EXERCISE DETAILS:
Repeat every line from the one containing "Task: Click the word" down to the one containing "Viewport: 1481px width, 760px height.", both of those included, exactly as they appear in the records below.

AVAILABLE DATA:

= = =

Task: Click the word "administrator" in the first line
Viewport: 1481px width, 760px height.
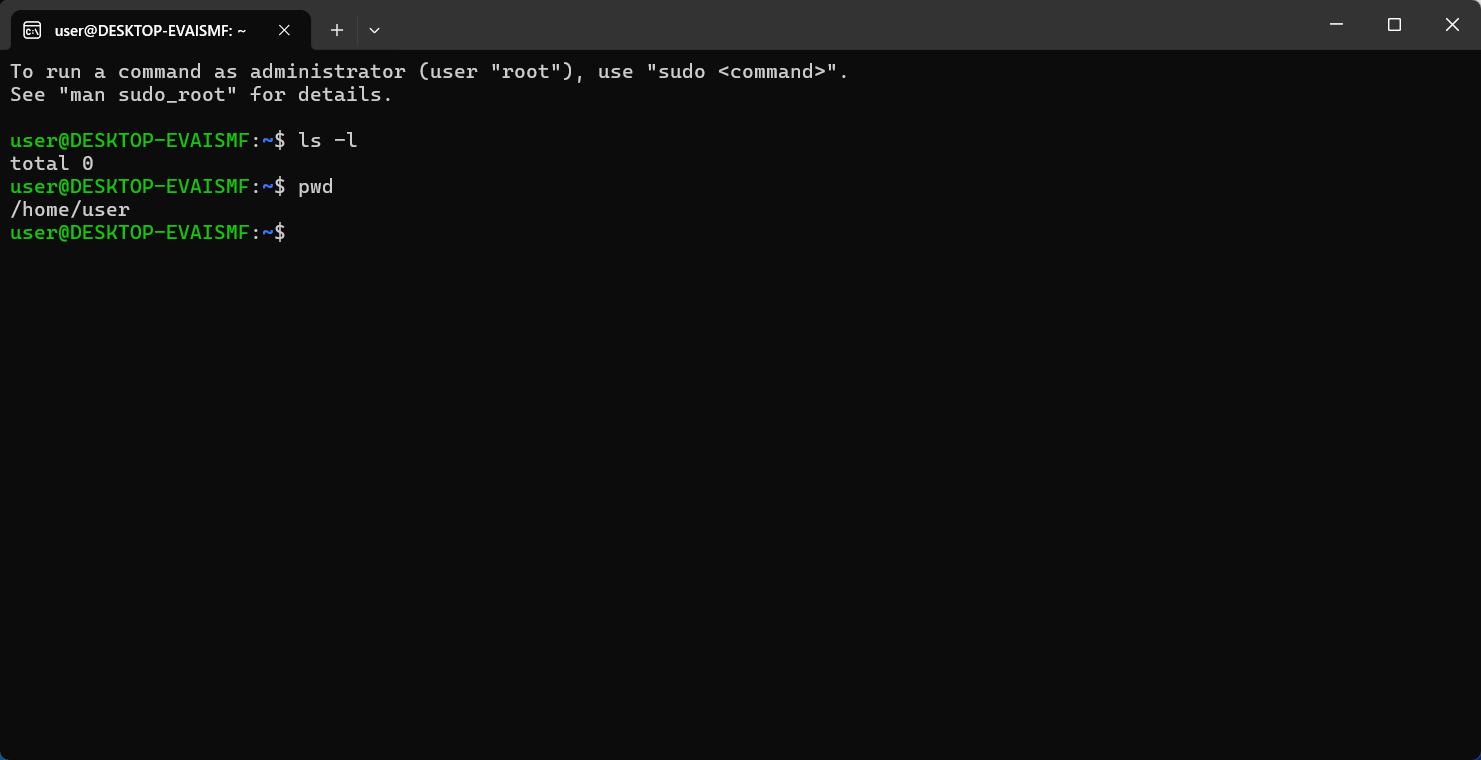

= = =

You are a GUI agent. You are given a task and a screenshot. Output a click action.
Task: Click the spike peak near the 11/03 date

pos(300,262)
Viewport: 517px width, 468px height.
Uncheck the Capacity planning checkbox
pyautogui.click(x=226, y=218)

= = =

REPLY:
Task: Click the word "administrator" in the first line
Viewport: 1481px width, 760px height.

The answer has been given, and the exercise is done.